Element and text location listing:
────────────────

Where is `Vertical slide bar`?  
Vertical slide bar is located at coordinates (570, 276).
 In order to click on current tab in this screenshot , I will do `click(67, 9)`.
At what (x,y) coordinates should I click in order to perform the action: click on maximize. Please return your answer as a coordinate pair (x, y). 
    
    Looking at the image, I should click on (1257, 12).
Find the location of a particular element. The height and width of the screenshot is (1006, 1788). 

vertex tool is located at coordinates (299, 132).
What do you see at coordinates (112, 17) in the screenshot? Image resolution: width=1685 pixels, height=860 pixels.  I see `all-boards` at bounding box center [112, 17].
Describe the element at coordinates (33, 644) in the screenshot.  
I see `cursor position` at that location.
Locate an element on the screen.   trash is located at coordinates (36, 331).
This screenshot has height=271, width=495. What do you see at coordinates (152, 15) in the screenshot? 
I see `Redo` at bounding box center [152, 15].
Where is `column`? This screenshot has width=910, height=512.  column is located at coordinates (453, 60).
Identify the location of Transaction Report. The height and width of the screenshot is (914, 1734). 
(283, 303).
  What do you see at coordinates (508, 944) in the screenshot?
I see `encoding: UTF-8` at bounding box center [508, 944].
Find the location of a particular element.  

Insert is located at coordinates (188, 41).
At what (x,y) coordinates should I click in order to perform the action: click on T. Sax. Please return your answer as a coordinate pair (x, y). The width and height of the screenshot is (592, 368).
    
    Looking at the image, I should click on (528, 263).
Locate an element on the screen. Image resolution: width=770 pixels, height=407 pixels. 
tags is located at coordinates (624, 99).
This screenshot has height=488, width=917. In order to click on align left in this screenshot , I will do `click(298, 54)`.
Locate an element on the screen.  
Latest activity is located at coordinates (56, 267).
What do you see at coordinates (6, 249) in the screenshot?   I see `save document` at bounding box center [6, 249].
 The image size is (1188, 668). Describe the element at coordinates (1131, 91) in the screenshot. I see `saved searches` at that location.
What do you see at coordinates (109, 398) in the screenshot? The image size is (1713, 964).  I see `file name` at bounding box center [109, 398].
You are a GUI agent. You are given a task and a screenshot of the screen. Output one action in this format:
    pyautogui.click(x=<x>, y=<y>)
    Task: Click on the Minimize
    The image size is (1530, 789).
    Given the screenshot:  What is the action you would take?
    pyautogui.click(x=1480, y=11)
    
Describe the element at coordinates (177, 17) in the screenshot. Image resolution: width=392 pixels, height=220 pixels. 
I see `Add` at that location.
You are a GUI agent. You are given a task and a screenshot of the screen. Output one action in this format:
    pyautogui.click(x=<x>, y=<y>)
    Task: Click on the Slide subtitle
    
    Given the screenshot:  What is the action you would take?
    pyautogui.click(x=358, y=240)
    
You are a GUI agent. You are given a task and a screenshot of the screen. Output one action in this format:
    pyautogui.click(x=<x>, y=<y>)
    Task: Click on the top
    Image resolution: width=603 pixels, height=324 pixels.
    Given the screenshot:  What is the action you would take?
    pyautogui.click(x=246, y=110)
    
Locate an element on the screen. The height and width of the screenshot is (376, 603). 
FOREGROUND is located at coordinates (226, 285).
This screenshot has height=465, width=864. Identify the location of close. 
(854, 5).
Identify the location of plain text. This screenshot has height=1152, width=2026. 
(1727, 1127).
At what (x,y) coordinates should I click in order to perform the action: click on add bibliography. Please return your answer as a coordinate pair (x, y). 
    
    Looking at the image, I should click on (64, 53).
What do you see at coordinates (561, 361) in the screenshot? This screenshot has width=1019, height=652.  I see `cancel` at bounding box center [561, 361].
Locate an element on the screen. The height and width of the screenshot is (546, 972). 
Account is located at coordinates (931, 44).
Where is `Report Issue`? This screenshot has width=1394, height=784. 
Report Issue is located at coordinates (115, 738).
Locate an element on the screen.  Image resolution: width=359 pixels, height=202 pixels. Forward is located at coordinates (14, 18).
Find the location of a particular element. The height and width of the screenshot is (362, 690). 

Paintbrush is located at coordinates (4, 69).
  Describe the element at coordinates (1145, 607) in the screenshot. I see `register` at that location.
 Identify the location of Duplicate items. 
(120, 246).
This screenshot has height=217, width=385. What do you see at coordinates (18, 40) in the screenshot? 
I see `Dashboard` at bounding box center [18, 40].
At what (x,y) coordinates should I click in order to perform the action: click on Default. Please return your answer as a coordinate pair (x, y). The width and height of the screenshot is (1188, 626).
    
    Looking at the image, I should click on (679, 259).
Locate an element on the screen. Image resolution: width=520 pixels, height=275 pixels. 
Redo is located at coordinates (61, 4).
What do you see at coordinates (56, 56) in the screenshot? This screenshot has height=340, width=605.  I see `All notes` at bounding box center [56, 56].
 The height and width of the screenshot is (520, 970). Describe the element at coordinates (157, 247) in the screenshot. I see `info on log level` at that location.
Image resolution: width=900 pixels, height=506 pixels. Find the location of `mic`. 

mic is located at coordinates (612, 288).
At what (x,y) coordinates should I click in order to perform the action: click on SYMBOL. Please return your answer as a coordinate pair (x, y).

────────────────

→ **What you need to do**
Please rewrite the whole listing above, substituting "pair of coordinates" for every "coordinate pair" and leaving everything else unchanged.

→ **Full response**
Where is `Vertical slide bar`?  
Vertical slide bar is located at coordinates (570, 276).
 In order to click on current tab in this screenshot , I will do `click(67, 9)`.
At what (x,y) coordinates should I click in order to perform the action: click on maximize. Please return your answer as a pair of coordinates (x, y). 
    
    Looking at the image, I should click on (1257, 12).
Find the location of a particular element. The height and width of the screenshot is (1006, 1788). 

vertex tool is located at coordinates (299, 132).
What do you see at coordinates (112, 17) in the screenshot? Image resolution: width=1685 pixels, height=860 pixels.  I see `all-boards` at bounding box center [112, 17].
Describe the element at coordinates (33, 644) in the screenshot.  
I see `cursor position` at that location.
Locate an element on the screen.   trash is located at coordinates (36, 331).
This screenshot has height=271, width=495. What do you see at coordinates (152, 15) in the screenshot? 
I see `Redo` at bounding box center [152, 15].
Where is `column`? This screenshot has width=910, height=512.  column is located at coordinates (453, 60).
Identify the location of Transaction Report. The height and width of the screenshot is (914, 1734). 
(283, 303).
  What do you see at coordinates (508, 944) in the screenshot?
I see `encoding: UTF-8` at bounding box center [508, 944].
Find the location of a particular element.  

Insert is located at coordinates (188, 41).
At what (x,y) coordinates should I click in order to perform the action: click on T. Sax. Please return your answer as a pair of coordinates (x, y). The width and height of the screenshot is (592, 368).
    
    Looking at the image, I should click on (528, 263).
Locate an element on the screen. Image resolution: width=770 pixels, height=407 pixels. 
tags is located at coordinates (624, 99).
This screenshot has height=488, width=917. In order to click on align left in this screenshot , I will do `click(298, 54)`.
Locate an element on the screen.  
Latest activity is located at coordinates (56, 267).
What do you see at coordinates (6, 249) in the screenshot?   I see `save document` at bounding box center [6, 249].
 The image size is (1188, 668). Describe the element at coordinates (1131, 91) in the screenshot. I see `saved searches` at that location.
What do you see at coordinates (109, 398) in the screenshot? The image size is (1713, 964).  I see `file name` at bounding box center [109, 398].
You are a GUI agent. You are given a task and a screenshot of the screen. Output one action in this format:
    pyautogui.click(x=<x>, y=<y>)
    Task: Click on the Minimize
    The image size is (1530, 789).
    Given the screenshot:  What is the action you would take?
    pyautogui.click(x=1480, y=11)
    
Describe the element at coordinates (177, 17) in the screenshot. Image resolution: width=392 pixels, height=220 pixels. 
I see `Add` at that location.
You are a GUI agent. You are given a task and a screenshot of the screen. Output one action in this format:
    pyautogui.click(x=<x>, y=<y>)
    Task: Click on the Slide subtitle
    
    Given the screenshot:  What is the action you would take?
    pyautogui.click(x=358, y=240)
    
You are a GUI agent. You are given a task and a screenshot of the screen. Output one action in this format:
    pyautogui.click(x=<x>, y=<y>)
    Task: Click on the top
    Image resolution: width=603 pixels, height=324 pixels.
    Given the screenshot:  What is the action you would take?
    pyautogui.click(x=246, y=110)
    
Locate an element on the screen. The height and width of the screenshot is (376, 603). 
FOREGROUND is located at coordinates (226, 285).
This screenshot has height=465, width=864. Identify the location of close. 
(854, 5).
Identify the location of plain text. This screenshot has height=1152, width=2026. 
(1727, 1127).
At what (x,y) coordinates should I click in order to perform the action: click on add bibliography. Please return your answer as a pair of coordinates (x, y). 
    
    Looking at the image, I should click on (64, 53).
What do you see at coordinates (561, 361) in the screenshot? This screenshot has width=1019, height=652.  I see `cancel` at bounding box center [561, 361].
Locate an element on the screen. The height and width of the screenshot is (546, 972). 
Account is located at coordinates (931, 44).
Where is `Report Issue`? This screenshot has width=1394, height=784. 
Report Issue is located at coordinates (115, 738).
Locate an element on the screen.  Image resolution: width=359 pixels, height=202 pixels. Forward is located at coordinates (14, 18).
Find the location of a particular element. The height and width of the screenshot is (362, 690). 

Paintbrush is located at coordinates (4, 69).
  Describe the element at coordinates (1145, 607) in the screenshot. I see `register` at that location.
 Identify the location of Duplicate items. 
(120, 246).
This screenshot has height=217, width=385. What do you see at coordinates (18, 40) in the screenshot? 
I see `Dashboard` at bounding box center [18, 40].
At what (x,y) coordinates should I click in order to perform the action: click on Default. Please return your answer as a pair of coordinates (x, y). The width and height of the screenshot is (1188, 626).
    
    Looking at the image, I should click on (679, 259).
Locate an element on the screen. Image resolution: width=520 pixels, height=275 pixels. 
Redo is located at coordinates (61, 4).
What do you see at coordinates (56, 56) in the screenshot? This screenshot has height=340, width=605.  I see `All notes` at bounding box center [56, 56].
 The height and width of the screenshot is (520, 970). Describe the element at coordinates (157, 247) in the screenshot. I see `info on log level` at that location.
Image resolution: width=900 pixels, height=506 pixels. Find the location of `mic`. 

mic is located at coordinates (612, 288).
At what (x,y) coordinates should I click in order to perform the action: click on SYMBOL. Please return your answer as a pair of coordinates (x, y).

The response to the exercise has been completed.